— WHAT IS EXPECTED —
In the records below, find the line with "Open the 選考官 selector field" and the line with "The image size is (1228, 543).". Print both exactly, along with every line between them, and no other line.

— ENTRIES PROVIDED —
=== Section Start ===

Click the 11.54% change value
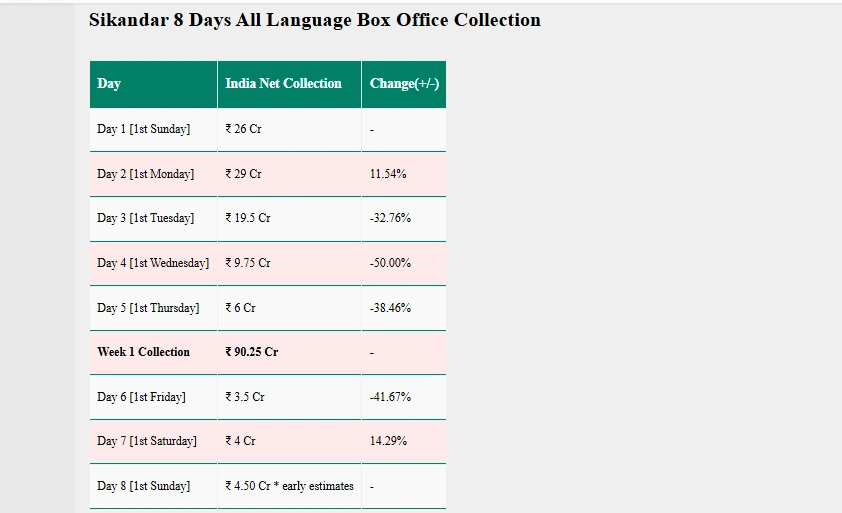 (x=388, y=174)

=== Section End ===
=== Section Start ===

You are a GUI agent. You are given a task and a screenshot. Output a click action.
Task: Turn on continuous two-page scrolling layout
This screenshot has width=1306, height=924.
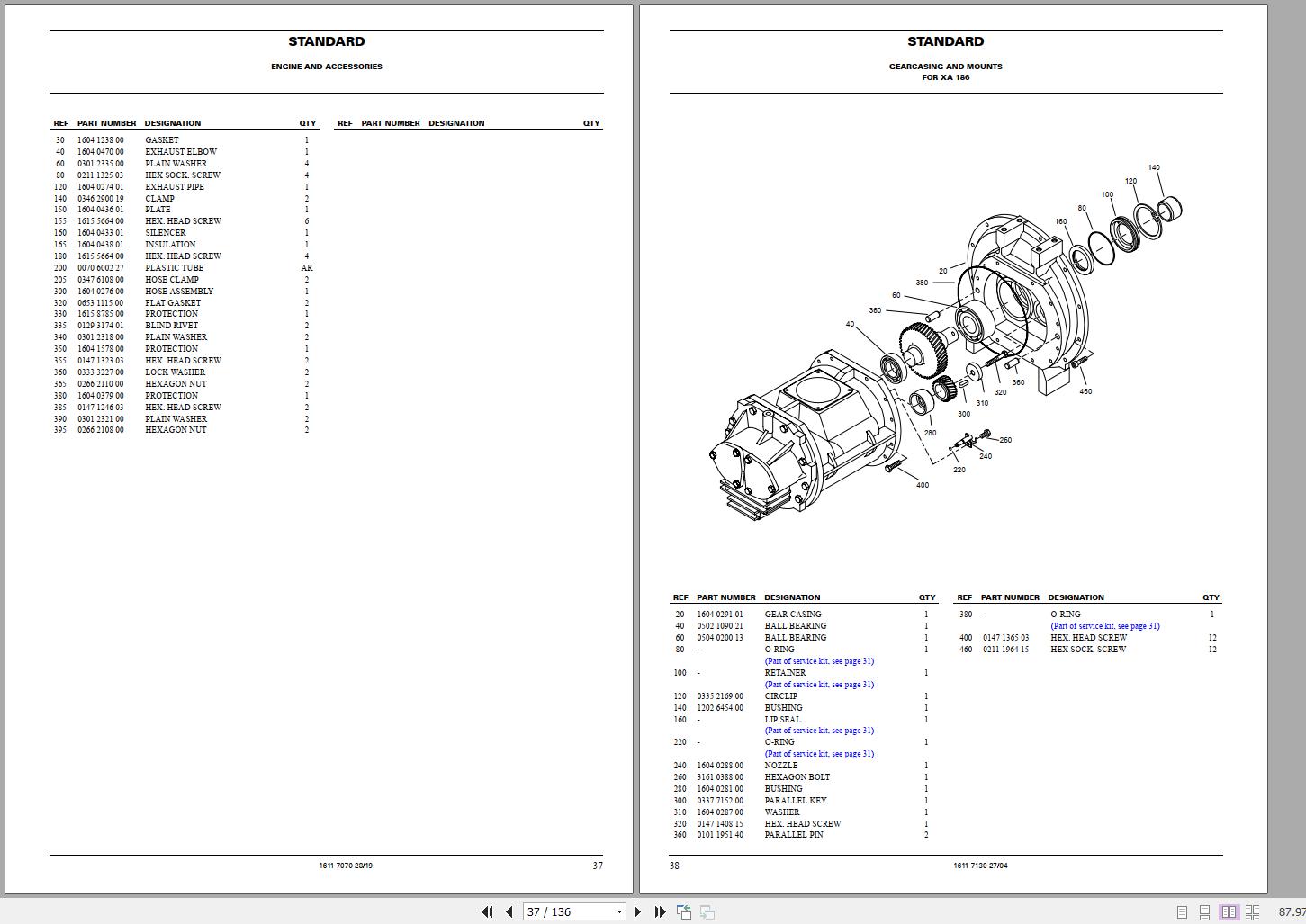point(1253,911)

=== Section End ===
=== Section Start ===

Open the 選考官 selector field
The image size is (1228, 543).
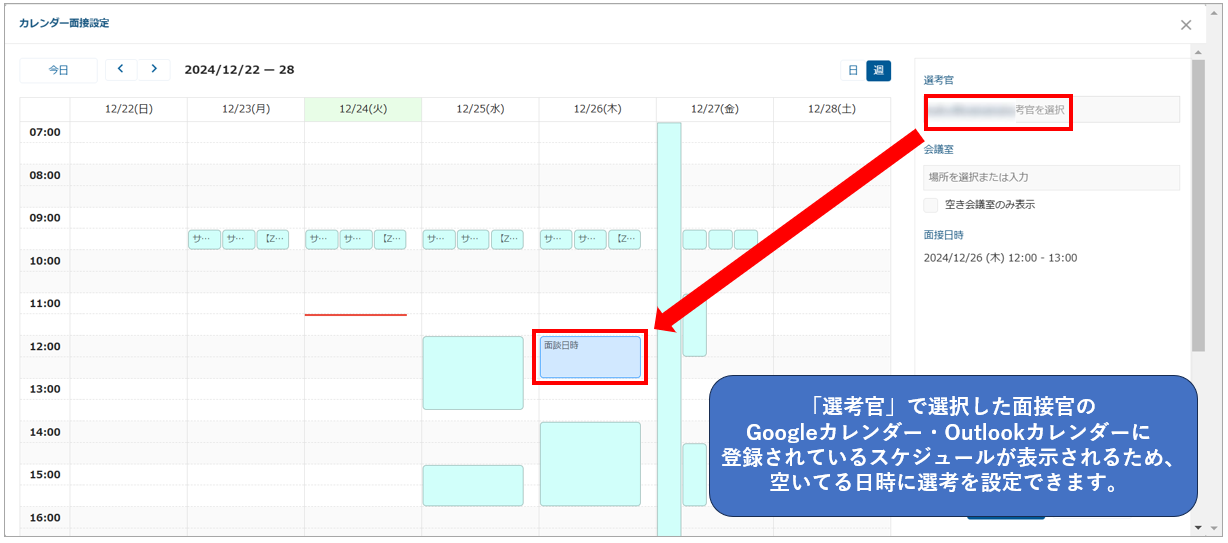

=== Section End ===

— SOLUTION TO THE EXERCISE —
Open the 選考官 selector field
The image size is (1228, 543).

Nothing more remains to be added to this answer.